So I had a date on Friday night...and have been nervous to write about it here...I am afraid he will find it or find out about it...I am afraid I will jinx it...I am afraid of the comments that will make me doubt things that I feel or don't.
He was great...much cuter then his pics that I had seen on myspace. He had an accent to die for...and we have allot of things in common...he was sweet...and nice...normal...lived with roommates no mom and dad...just all around a nice guy...and was a gentleman from 7:15 until he dropped me off at my car at 1:15. I got a hug and we said our goodbyes. I liked him...allot.
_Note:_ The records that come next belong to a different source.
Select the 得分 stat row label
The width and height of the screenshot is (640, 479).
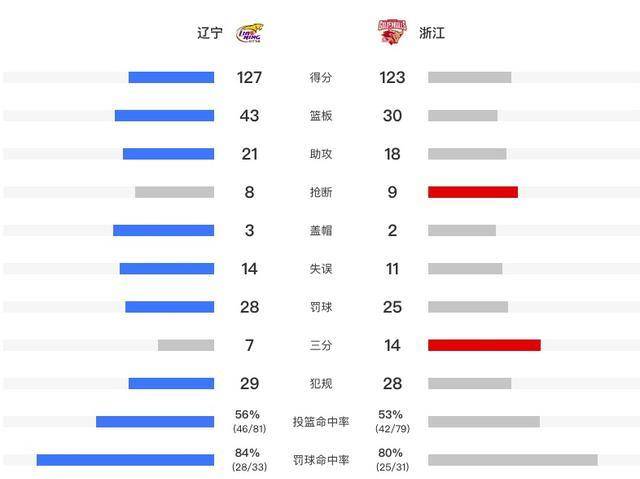321,78
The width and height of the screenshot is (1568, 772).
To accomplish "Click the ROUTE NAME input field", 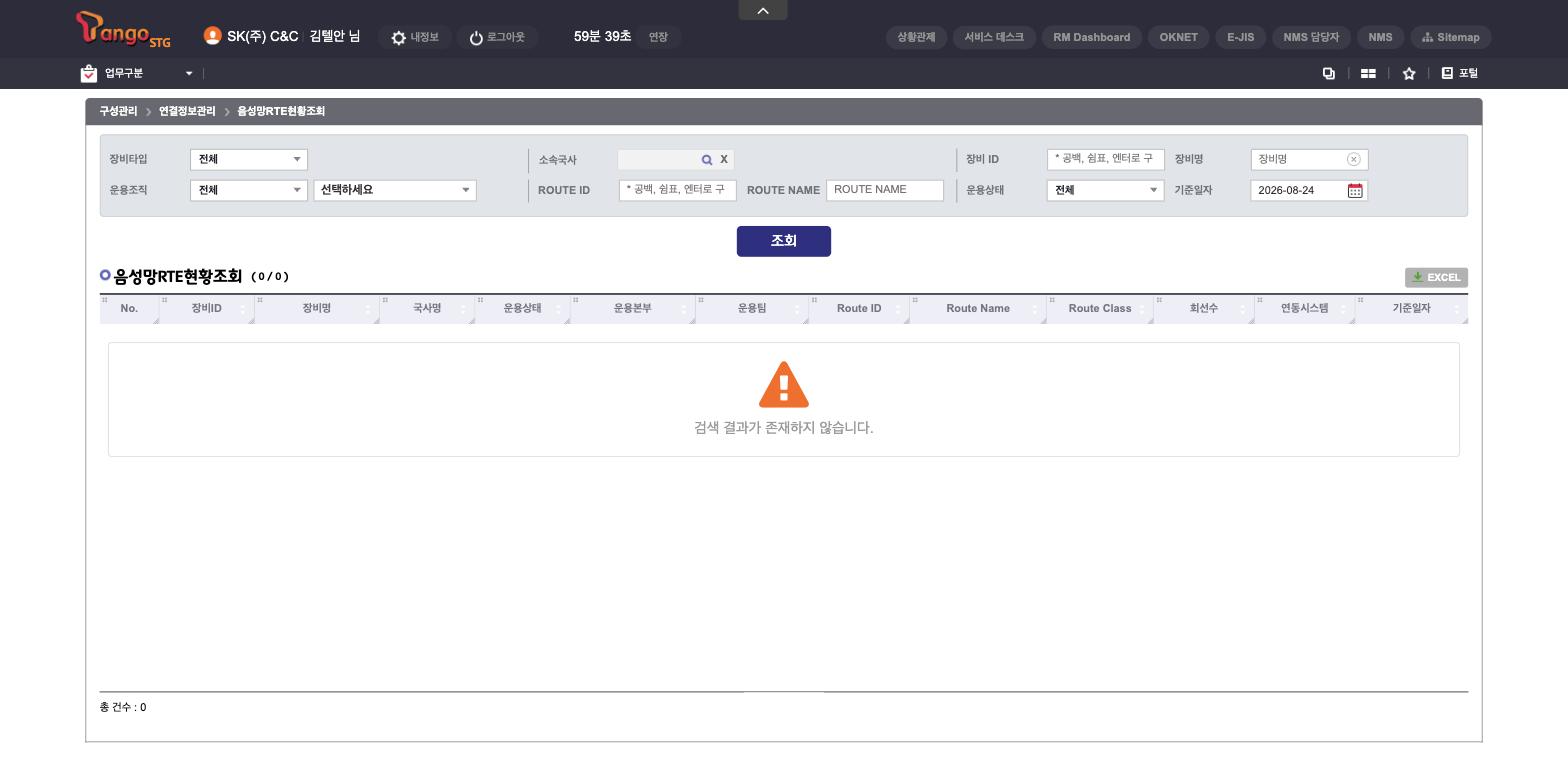I will [x=885, y=190].
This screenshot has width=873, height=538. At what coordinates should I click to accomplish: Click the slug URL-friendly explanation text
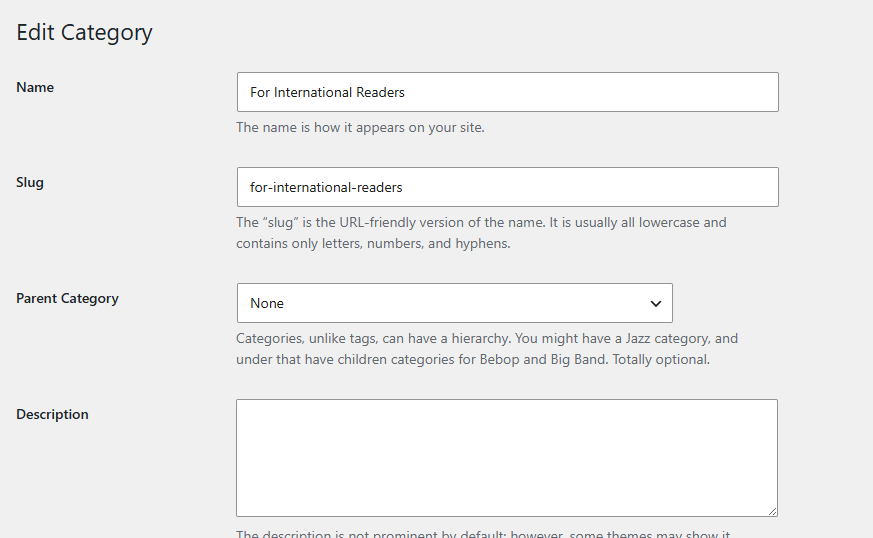coord(481,233)
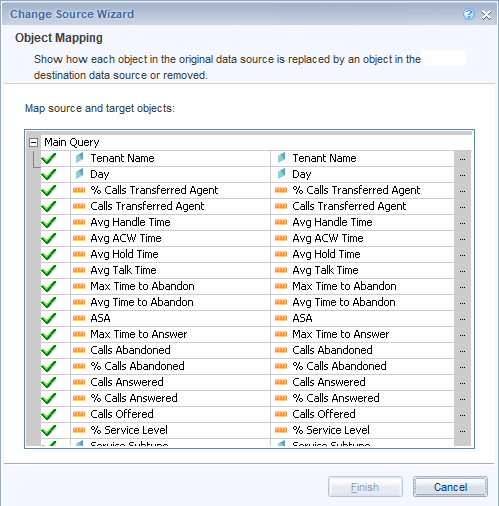This screenshot has height=506, width=499.
Task: Click green checkmark on the Tenant Name row
Action: click(x=49, y=158)
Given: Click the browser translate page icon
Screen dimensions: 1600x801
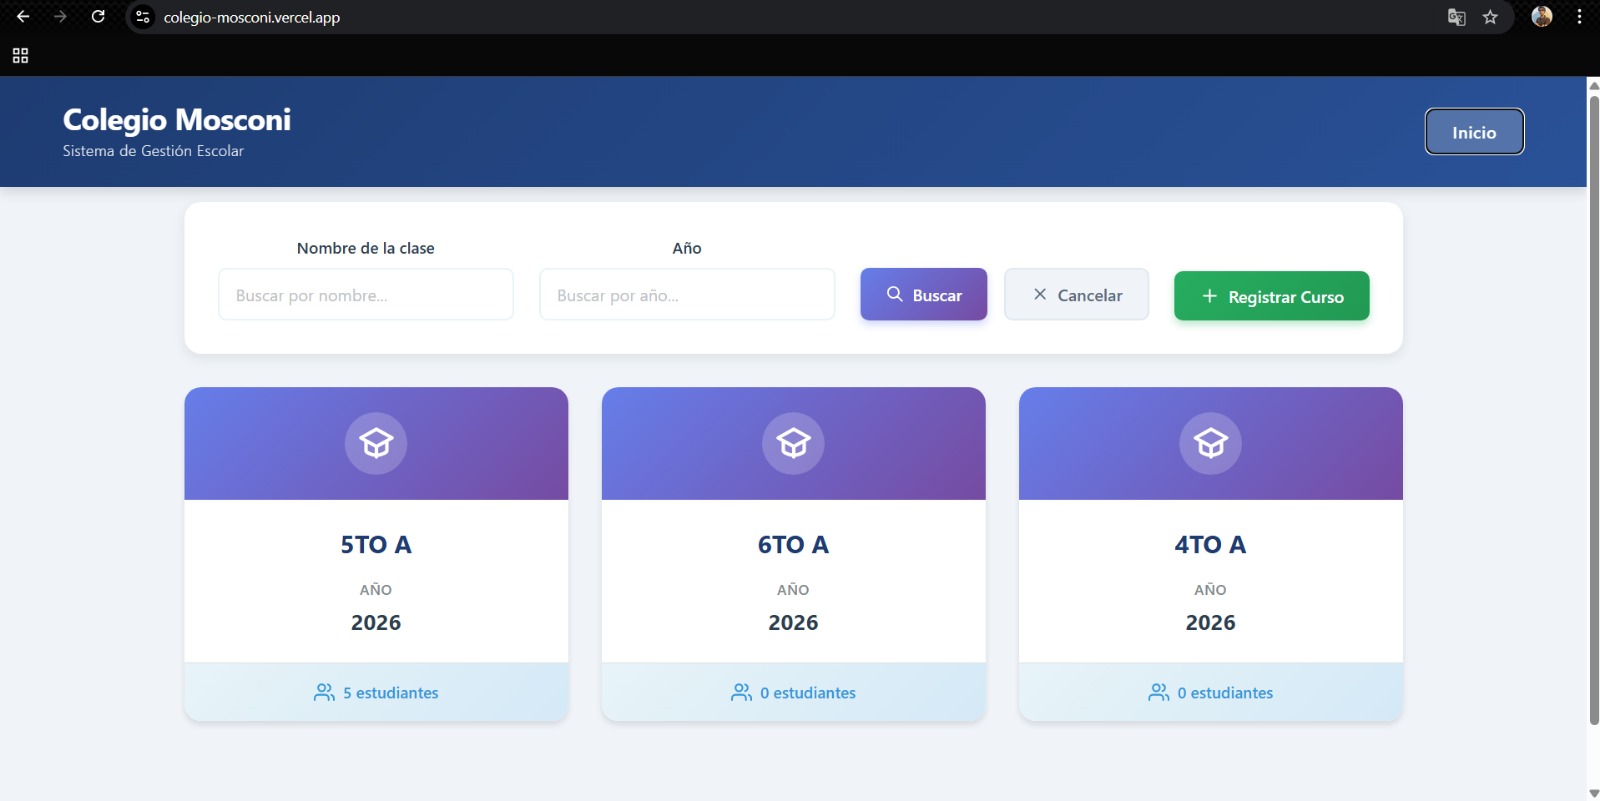Looking at the screenshot, I should click(x=1457, y=17).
I was so nervous on Saturday...what if he wants to be just friends...what if I like him like some in my past and he doesn't feel the same way and tells me he wants to be "just friends" You know me by now...I worry. I think sometimes I do sabotage myself because I get scared...and honestly that is something I can deal with and understand....its almost easier for me to be alone...cause I know what the feels like...I know how to handle it. BUT to get my heart broken even if it is something that was just a flicker...I get scared...what is better...the heart break that may never be...or the amazing possibilities that could.
I did get a text though...and then we texted on Sunday as well...along with some IMs that made me think he might be interested in more then friendship...but still keeping him in the gentleman corner.
We are going out on Wed...to a movie...since he asked "so when are we going to meet again." I got giddy and smiled to myself...I said, "you tell me..."
SO wed it is...as I always say...we shall see....
:) :)
2 comments:
awwww yay, good date, finally!
why is he Mr. BeBe?
Just take a deep breath- RELAX. Enjoy the time that you get to spend with a person you like.
It's normal to get nervous–just accept that and enjoy the ride.